Quem não conhecia Maria sem braço? Era a mais conhecida do bairro,e todos se perguntavam como ela podia fazer tantos doces e tão gostosos? Ela vendia no canto da rua principal da cidade, perto do bosque onde, vez ou outra, deixava o olhar perder-se como se buscasse imagens do passado. Ninguém sabe de onde ela veio, simplesmente apareceu ali um dia com um menino, seu filho, a quem ela quase venerava, coitada. Alugou um casebre e começou a fazer doces, no começo, como todo inicio é sempre difícil, e pra ela mais ainda, ninguém dava muita atenção, talvez até pelo preconceito, como somos preconceituosos! E ela com um só braço! Aos poucos Maria sem braço foi formando a freguesia, tanto pelo sabor de seus doces como pela maneira simpática de tratar os fregueses. Era de uma alegria impar, uma alegria que lhe deixava completa. Um sorriso aberto e franco, sempre prestativa, diferente de seu filho, mal humorado e sempre a resmungar, principalmente na hora de levar os apetrechos para casa depois das vendas acabarem.

- Chiquinho...
- Meu nome é Francisco, já lhe disse, quer que repita quantas vezes? Não me
chame de Chiquinho. Detesto.
- Tá bem, filho, desculpa. Só queria dizer que você deve mudar um pouco,
tratar melhor as pessoas, elas...
- Elas não têm nada comigo, nem com minha vida, tá bem? E que tal você
ir esquentar o jantar? Estou como fome.
- Está bem, vou fazer isso - e ia calada para a cozinha.
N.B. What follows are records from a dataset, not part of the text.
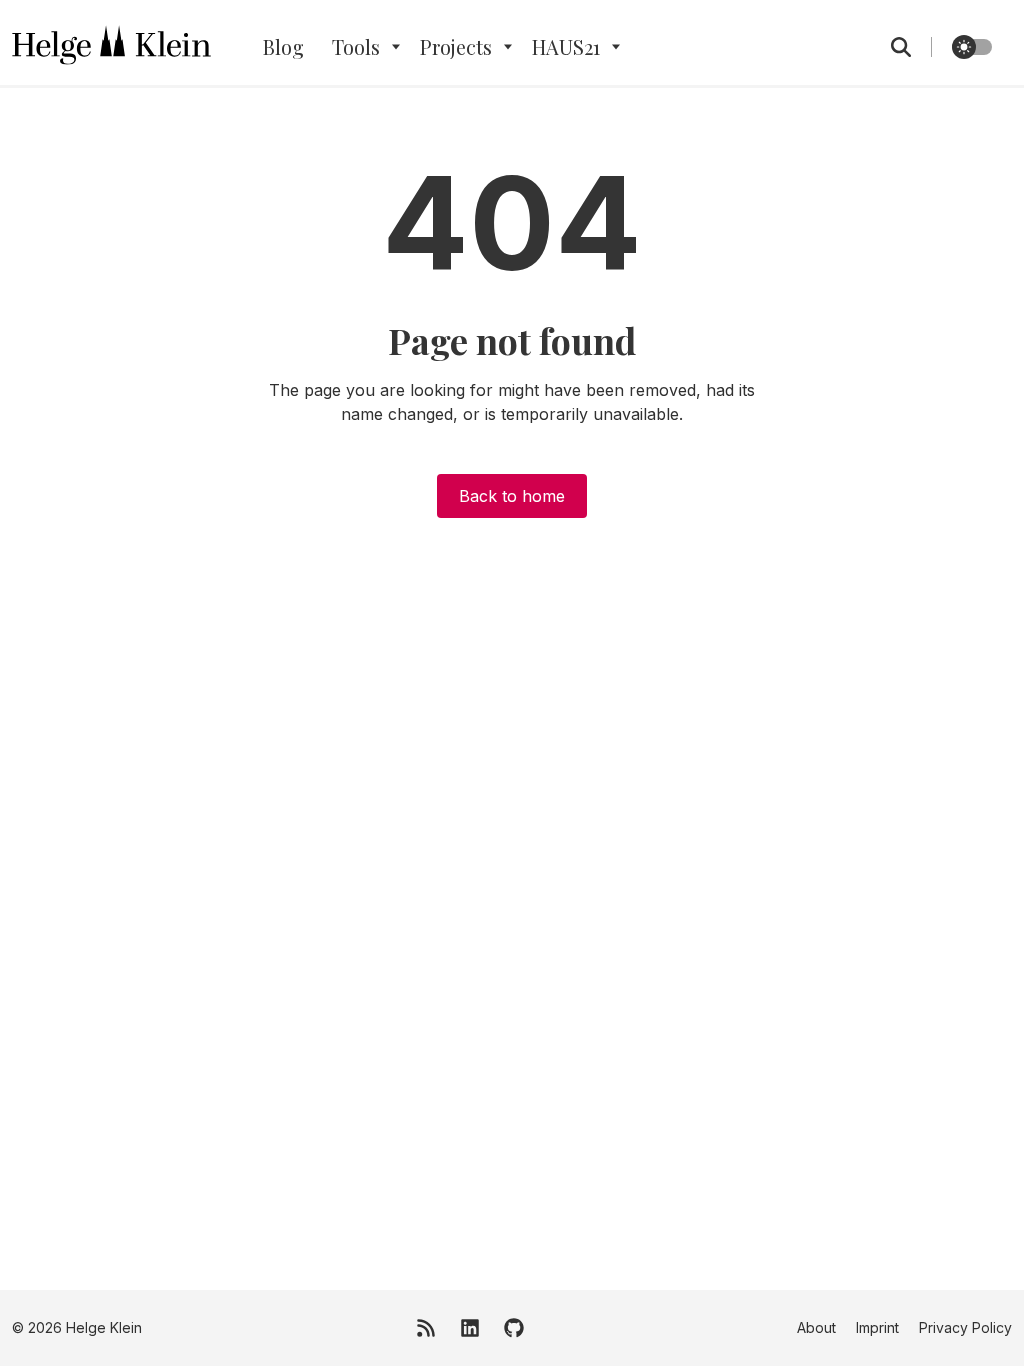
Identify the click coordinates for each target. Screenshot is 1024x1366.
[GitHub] (514, 1328)
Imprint (877, 1327)
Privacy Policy (965, 1327)
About (816, 1327)
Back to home (512, 496)
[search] (911, 47)
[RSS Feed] (426, 1328)
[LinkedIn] (470, 1328)
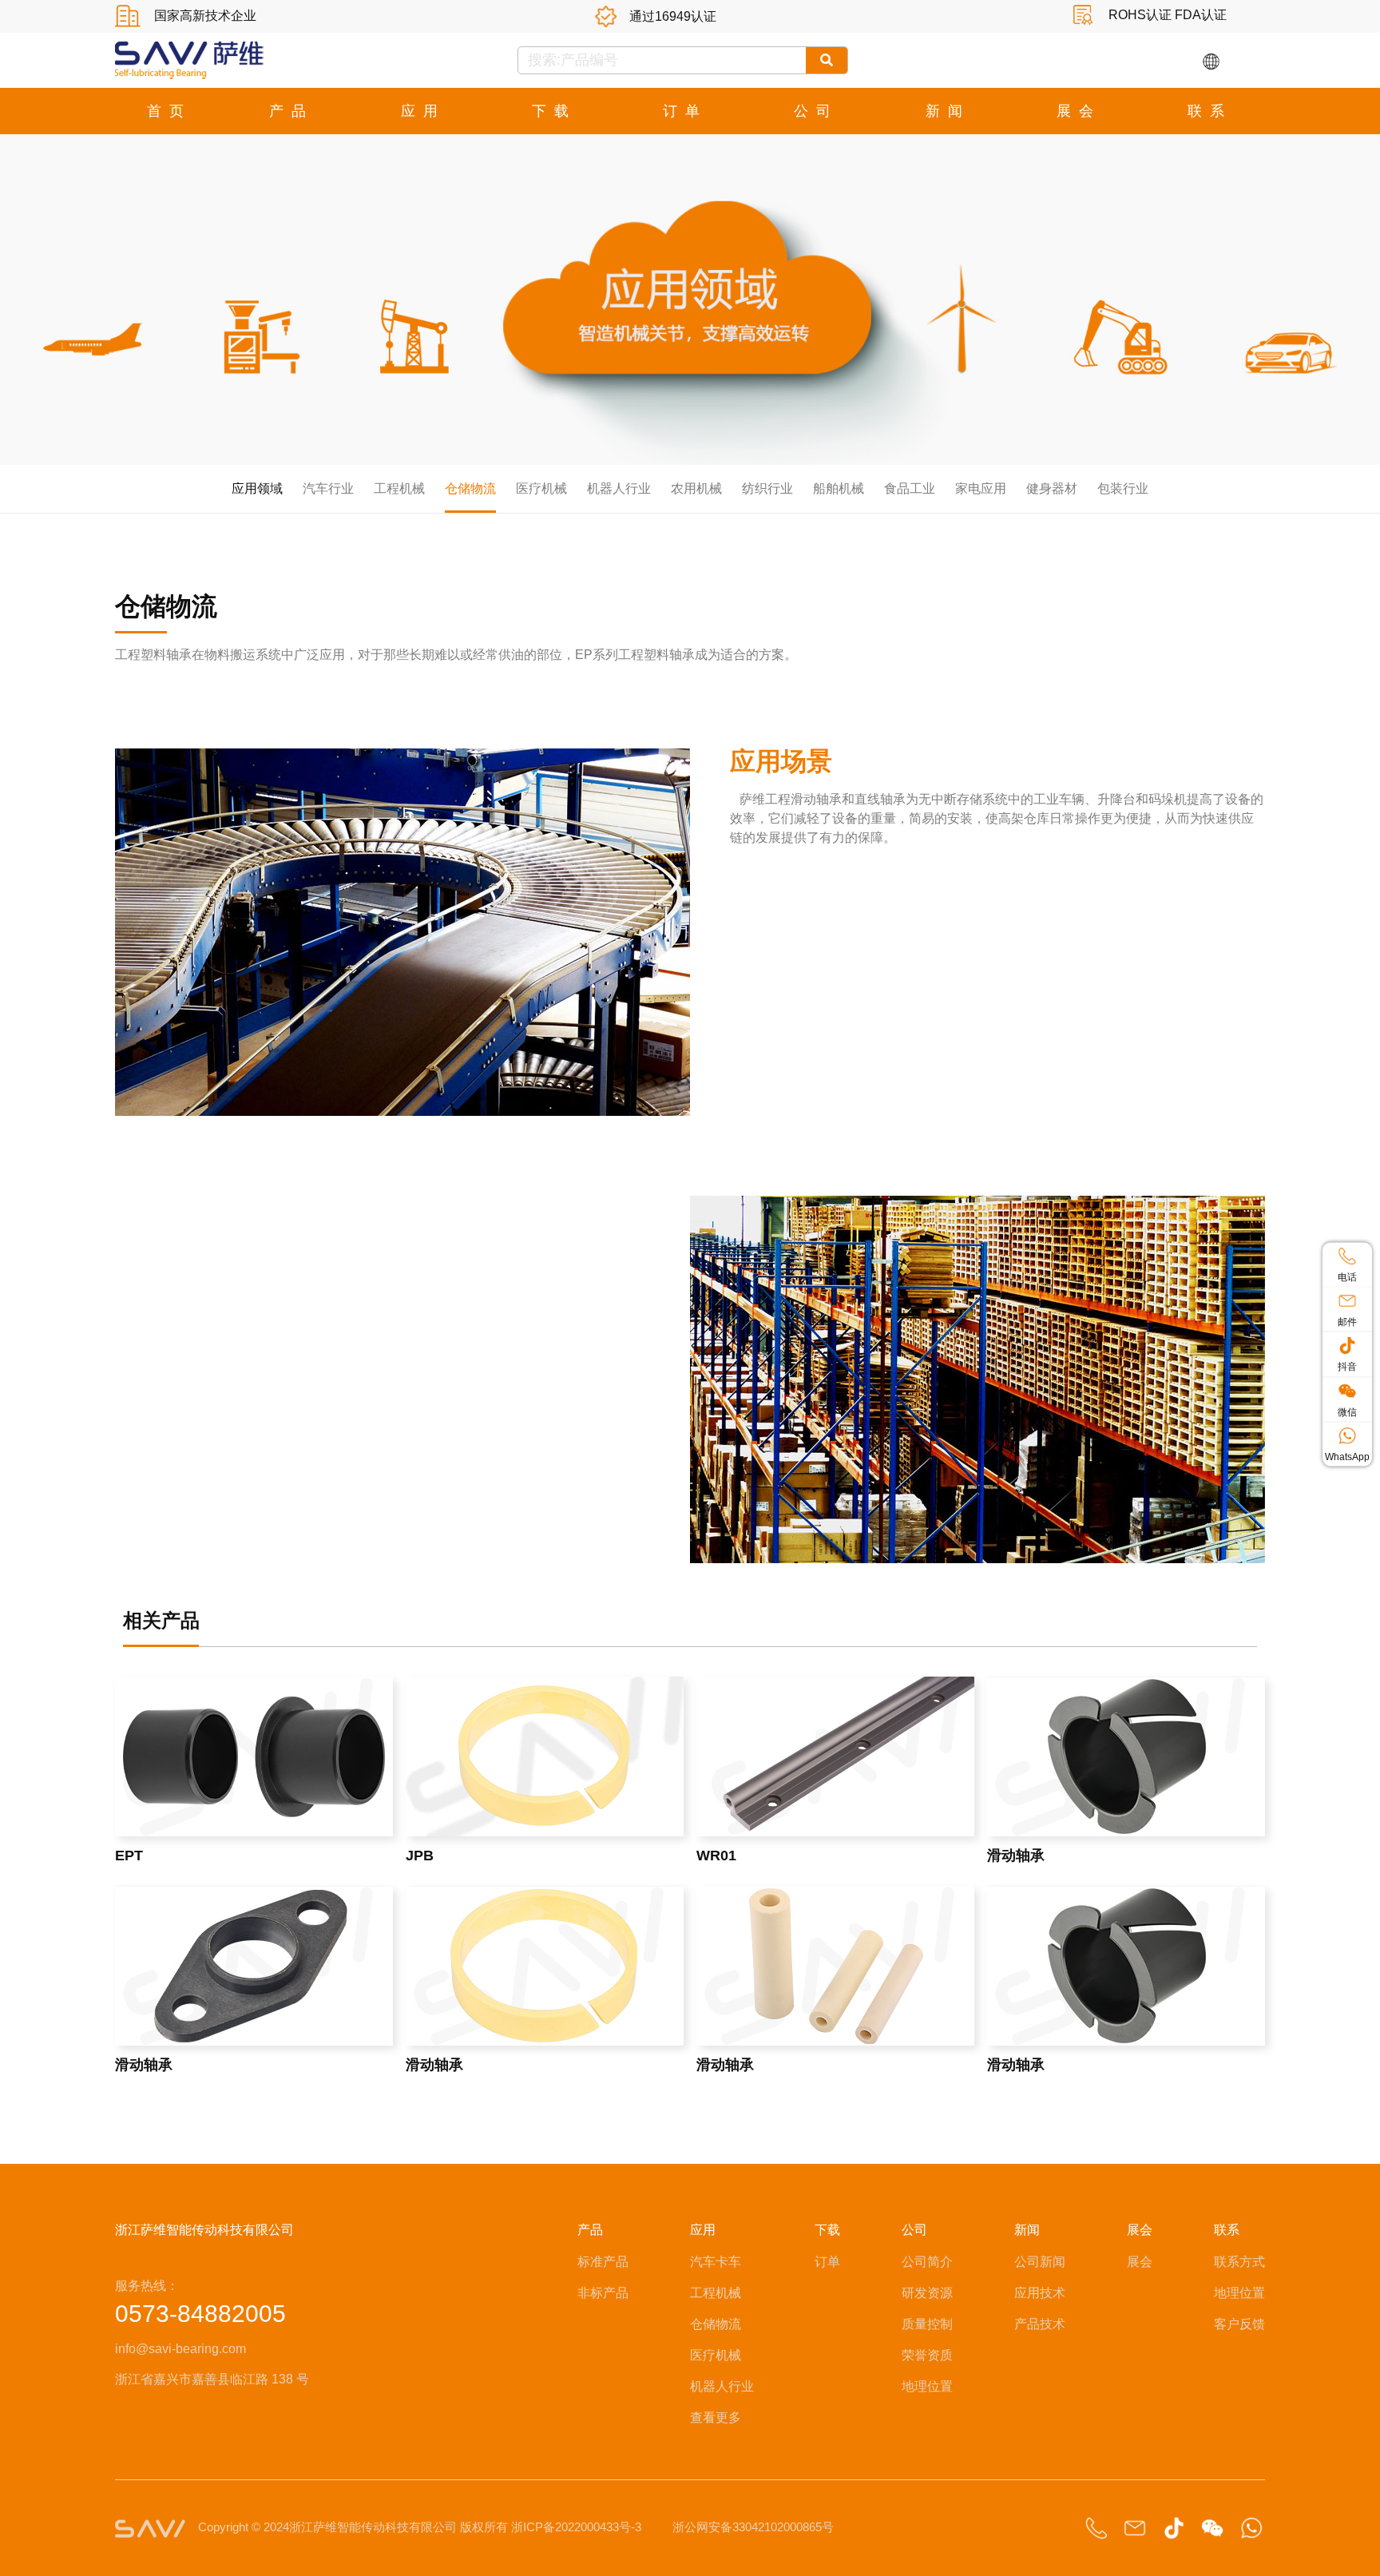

Quase todas as noites na volta do trabalho brigavam, aliás, brigavam, não, o filho é que era assim, "grosso", e a mãe, sempre calma, atenta ao que  o filho queria, talvez até solícita demais. A vida de Maria sem braço era isso, trabalhar e criar o filho, que até já estava bem grandinho, chegou com pouca idade e já tinha, mais ou menos, seus doze anos.

- Ô mãe, engoma aquela minha camisa branca, que vai ter uma festa no colégio
e quero ir com ela. A festa é hoje a noite, a senhora nem vai poder ir, vai vender
os doces né?

Era uma maneira de dizer: Não vá. Todos sabiam que ele tinha, digamos, certas reservas em apresentar a mãe ou mesmo sair com ela, na verdade era vergonha mesmo, ela sabia, chorava sozinha mas sempre mãe, sempre solícita ao filho. O tempo vai passando, a vida continuando a mesma. Agora o Chiquinho, 
Francisco como prefere ser chamado, terminou o segundo grau, vai ingressar na Universidade. Tem uma namorada e continua escondendo a mãe , faz de tudo para que namorada e mãe não se encontrem, embora  Nayane, o nome dela, goste muito de Maria e se encontrem as escondidas, são amigas. Anos difíceis os anos da Universidade. Maria sem braço, há muito não contava mais com a ajuda do filho para trazer pra casa seus apetrechos da venda de doces, raras vezes recebia ajuda de amigos, pedia apenas que a ajudassem a colocar tudo na cabeça e lá ia ela, coitada. Francisco fazia engenharia numa Universidade Pública, mas sempre com a ajuda financeira da mãe, embora desse aula em algumas escolas particulares.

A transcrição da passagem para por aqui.